- [WHAT YOU WILL DO]: Go through the entries below and print each one exactly.
[Opening RECORDS FOR THE TASK section]
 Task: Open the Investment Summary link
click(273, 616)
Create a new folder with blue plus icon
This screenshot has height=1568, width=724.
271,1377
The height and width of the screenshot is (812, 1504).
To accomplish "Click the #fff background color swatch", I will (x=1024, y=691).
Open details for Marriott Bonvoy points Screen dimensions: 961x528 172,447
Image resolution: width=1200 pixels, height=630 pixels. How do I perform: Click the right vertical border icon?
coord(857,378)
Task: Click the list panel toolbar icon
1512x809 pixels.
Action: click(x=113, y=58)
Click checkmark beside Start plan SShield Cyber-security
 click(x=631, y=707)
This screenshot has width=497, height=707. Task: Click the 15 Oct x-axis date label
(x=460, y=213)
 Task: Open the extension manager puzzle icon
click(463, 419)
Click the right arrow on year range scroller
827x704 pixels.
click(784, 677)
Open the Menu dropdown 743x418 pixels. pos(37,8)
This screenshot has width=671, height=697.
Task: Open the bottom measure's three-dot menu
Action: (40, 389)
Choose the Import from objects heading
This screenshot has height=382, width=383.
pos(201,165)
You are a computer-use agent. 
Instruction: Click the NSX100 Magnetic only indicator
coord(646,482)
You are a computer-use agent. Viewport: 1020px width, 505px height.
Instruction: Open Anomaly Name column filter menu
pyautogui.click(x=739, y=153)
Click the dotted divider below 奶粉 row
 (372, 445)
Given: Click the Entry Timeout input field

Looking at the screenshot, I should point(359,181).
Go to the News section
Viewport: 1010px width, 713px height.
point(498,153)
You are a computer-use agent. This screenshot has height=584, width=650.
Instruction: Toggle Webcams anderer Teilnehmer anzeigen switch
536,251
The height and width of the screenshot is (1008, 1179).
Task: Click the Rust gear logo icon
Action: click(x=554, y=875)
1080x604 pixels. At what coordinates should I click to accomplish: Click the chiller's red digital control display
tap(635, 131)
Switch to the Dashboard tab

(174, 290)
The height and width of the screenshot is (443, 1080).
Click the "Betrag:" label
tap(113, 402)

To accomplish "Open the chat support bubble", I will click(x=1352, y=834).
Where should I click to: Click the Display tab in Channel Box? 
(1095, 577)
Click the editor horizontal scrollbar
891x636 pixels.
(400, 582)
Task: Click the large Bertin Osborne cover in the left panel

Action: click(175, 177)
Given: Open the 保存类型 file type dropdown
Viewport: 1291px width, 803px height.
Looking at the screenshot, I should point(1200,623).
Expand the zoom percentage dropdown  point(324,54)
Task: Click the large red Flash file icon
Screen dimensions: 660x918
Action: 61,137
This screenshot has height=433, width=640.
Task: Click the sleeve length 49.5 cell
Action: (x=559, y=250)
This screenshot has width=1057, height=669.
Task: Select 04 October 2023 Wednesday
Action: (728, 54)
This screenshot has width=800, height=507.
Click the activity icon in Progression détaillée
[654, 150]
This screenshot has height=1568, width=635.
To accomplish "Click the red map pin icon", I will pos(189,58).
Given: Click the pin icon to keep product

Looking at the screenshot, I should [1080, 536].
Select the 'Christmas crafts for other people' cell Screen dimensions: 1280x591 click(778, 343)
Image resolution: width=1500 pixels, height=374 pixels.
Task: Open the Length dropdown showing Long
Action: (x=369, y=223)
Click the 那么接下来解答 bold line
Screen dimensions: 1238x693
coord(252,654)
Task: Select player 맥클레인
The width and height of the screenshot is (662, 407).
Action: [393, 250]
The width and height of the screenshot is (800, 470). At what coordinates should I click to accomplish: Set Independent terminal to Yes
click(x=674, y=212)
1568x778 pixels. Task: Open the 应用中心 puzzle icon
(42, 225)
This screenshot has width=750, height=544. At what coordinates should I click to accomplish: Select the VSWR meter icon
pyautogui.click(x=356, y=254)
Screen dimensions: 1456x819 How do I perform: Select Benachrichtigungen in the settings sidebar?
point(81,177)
[Closing RECORDS FOR THE TASK section]
- [PROBLEM SOLUTION]:
 Task: Open the Investment Summary link
click(273, 616)
Create a new folder with blue plus icon
This screenshot has height=1568, width=724.
271,1377
The height and width of the screenshot is (812, 1504).
To accomplish "Click the #fff background color swatch", I will (x=1024, y=691).
Open details for Marriott Bonvoy points Screen dimensions: 961x528 172,447
Image resolution: width=1200 pixels, height=630 pixels. How do I perform: Click the right vertical border icon?
coord(857,378)
Task: Click the list panel toolbar icon
1512x809 pixels.
Action: click(x=113, y=58)
Click checkmark beside Start plan SShield Cyber-security
 click(x=631, y=707)
This screenshot has width=497, height=707. Task: Click the 15 Oct x-axis date label
(x=460, y=213)
 Task: Open the extension manager puzzle icon
click(463, 419)
Click the right arrow on year range scroller
827x704 pixels.
click(784, 677)
Open the Menu dropdown 743x418 pixels. pos(37,8)
This screenshot has width=671, height=697.
Task: Open the bottom measure's three-dot menu
Action: (40, 389)
Choose the Import from objects heading
This screenshot has height=382, width=383.
pos(201,165)
You are a computer-use agent. 
Instruction: Click the NSX100 Magnetic only indicator
coord(646,482)
You are a computer-use agent. Viewport: 1020px width, 505px height.
Instruction: Open Anomaly Name column filter menu
pyautogui.click(x=739, y=153)
Click the dotted divider below 奶粉 row
 (372, 445)
Given: Click the Entry Timeout input field

Looking at the screenshot, I should point(359,181).
Go to the News section
Viewport: 1010px width, 713px height.
point(498,153)
You are a computer-use agent. This screenshot has height=584, width=650.
Instruction: Toggle Webcams anderer Teilnehmer anzeigen switch
536,251
The height and width of the screenshot is (1008, 1179).
Task: Click the Rust gear logo icon
Action: click(x=554, y=875)
1080x604 pixels. At what coordinates should I click to accomplish: Click the chiller's red digital control display
tap(635, 131)
Switch to the Dashboard tab

(174, 290)
The height and width of the screenshot is (443, 1080).
Click the "Betrag:" label
tap(113, 402)

To accomplish "Open the chat support bubble", I will click(x=1352, y=834).
Where should I click to: Click the Display tab in Channel Box? 
(1095, 577)
Click the editor horizontal scrollbar
891x636 pixels.
(400, 582)
Task: Click the large Bertin Osborne cover in the left panel

Action: click(175, 177)
Given: Open the 保存类型 file type dropdown
Viewport: 1291px width, 803px height.
Looking at the screenshot, I should point(1200,623).
Expand the zoom percentage dropdown  point(324,54)
Task: Click the large red Flash file icon
Screen dimensions: 660x918
Action: 61,137
This screenshot has height=433, width=640.
Task: Click the sleeve length 49.5 cell
Action: (x=559, y=250)
This screenshot has width=1057, height=669.
Task: Select 04 October 2023 Wednesday
Action: (728, 54)
This screenshot has width=800, height=507.
Click the activity icon in Progression détaillée
[654, 150]
This screenshot has height=1568, width=635.
To accomplish "Click the red map pin icon", I will pos(189,58).
Given: Click the pin icon to keep product

Looking at the screenshot, I should [1080, 536].
Select the 'Christmas crafts for other people' cell Screen dimensions: 1280x591 click(778, 343)
Image resolution: width=1500 pixels, height=374 pixels.
Task: Open the Length dropdown showing Long
Action: (x=369, y=223)
Click the 那么接下来解答 bold line
Screen dimensions: 1238x693
coord(252,654)
Task: Select player 맥클레인
The width and height of the screenshot is (662, 407).
Action: [393, 250]
The width and height of the screenshot is (800, 470). At what coordinates should I click to accomplish: Set Independent terminal to Yes
click(x=674, y=212)
1568x778 pixels. Task: Open the 应用中心 puzzle icon
(42, 225)
This screenshot has width=750, height=544. At what coordinates should I click to accomplish: Select the VSWR meter icon
pyautogui.click(x=356, y=254)
Screen dimensions: 1456x819 How do I perform: Select Benachrichtigungen in the settings sidebar?
point(81,177)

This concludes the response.